Loads and Pressures on Formworks
Unsymmetrical concrete pouring/placement, impact from machine-delivered concrete, uplift, and concentrated loads caused by keeping supplies on the freshly constructed slab must all be considered while designing the forms. There will rarely be precise knowledge about the loads that will be applied to the forms, therefore the designer must make certain safe assumptions that will hold true in most situations. The sections that follow are intended to assist the designer in establishing the loading on which to base form design for typical structural concrete situations.
Lateral Pressure of fresh Concrete on Formwork
The gravity load on a horizontal slab or beam formwork differs from the loads imposed by fresh concrete against wall or column formwork. The freshly placed concrete behaves like a fluid for a short time until the concrete begins to set, causing hydrostatic pressure to act laterally on the vertical forms.
Concrete pressure on formwork is primarily determined by several or all of the following factors:
- Rate of placing concrete in forms (R)
- The temperature of concrete (T)
- Weight or density of concrete (ρ)
- Cement type or blend used in the concrete.
- Method of consolidating the concrete.
- Method of placement of the concrete.
- Depth of placement.
- Height of form.
Lateral Pressure equations
The American Concrete Institute has spent a lot of time and effort researching and studying form design and construction techniques. The complete hydrostatic lateral pressure, as defined by the following equations, is the maximum pressure on formwork, according to ACI Committee (347).
p = ρgh (kPa) ——— (1)
The set characteristics of a concrete mixture should be understood, and the level of fluid concrete can be calculated using the rate of placement.

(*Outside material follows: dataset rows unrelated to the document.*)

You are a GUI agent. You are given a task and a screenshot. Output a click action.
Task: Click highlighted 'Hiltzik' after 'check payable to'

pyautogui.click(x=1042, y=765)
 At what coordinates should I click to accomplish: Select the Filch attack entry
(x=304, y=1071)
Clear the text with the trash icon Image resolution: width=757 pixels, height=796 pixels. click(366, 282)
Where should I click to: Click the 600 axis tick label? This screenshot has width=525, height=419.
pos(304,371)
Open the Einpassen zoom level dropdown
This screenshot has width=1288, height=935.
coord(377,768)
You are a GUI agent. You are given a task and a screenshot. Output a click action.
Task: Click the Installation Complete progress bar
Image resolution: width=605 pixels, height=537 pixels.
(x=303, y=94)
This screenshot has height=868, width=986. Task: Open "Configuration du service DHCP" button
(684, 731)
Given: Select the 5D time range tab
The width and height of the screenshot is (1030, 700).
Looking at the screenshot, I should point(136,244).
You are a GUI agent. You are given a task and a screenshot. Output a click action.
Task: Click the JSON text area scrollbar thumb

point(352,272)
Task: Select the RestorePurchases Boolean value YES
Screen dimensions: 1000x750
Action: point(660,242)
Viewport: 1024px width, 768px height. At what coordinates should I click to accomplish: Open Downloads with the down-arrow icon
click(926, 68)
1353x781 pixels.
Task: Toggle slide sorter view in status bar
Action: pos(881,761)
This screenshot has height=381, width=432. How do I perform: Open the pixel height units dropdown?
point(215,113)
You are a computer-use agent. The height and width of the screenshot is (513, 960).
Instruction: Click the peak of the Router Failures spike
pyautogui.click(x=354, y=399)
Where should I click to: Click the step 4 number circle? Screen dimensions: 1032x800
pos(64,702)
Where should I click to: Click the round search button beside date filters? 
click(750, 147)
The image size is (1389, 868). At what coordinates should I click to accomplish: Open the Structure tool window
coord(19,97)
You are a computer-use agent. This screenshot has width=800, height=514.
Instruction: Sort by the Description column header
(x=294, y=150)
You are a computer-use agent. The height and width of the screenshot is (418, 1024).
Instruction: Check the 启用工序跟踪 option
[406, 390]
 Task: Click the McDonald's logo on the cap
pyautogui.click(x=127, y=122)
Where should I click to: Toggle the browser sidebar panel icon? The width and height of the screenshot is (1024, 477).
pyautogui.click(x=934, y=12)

When more than one placement of concrete is to be made, (h) should be taken as the complete height of the form or the distance between horizontal construction joints for columns or other forms that can be filled quickly before stiffening of the concrete occurs.
When working with mixtures using newly introduced admixtures that increase set time or increase slump characteristics, such as self-consolidating concrete, Eq. (1) should be used until the effect on formwork pressure is understood by measurement.
For concrete having a slump of 175 mm or less and placed with normal internal vibration to a depth of 1.2 m or less, formwork can be designed for a lateral pressure as follows:
For determining pressure of concrete on formwork ACI 347 defines a column as a vertical structural member with no plan dimensions greater than 2m. For concrete with a slump (175 mm):
pmax = CwCc [7.2 + (785R/T + 17.8)] ——— (2)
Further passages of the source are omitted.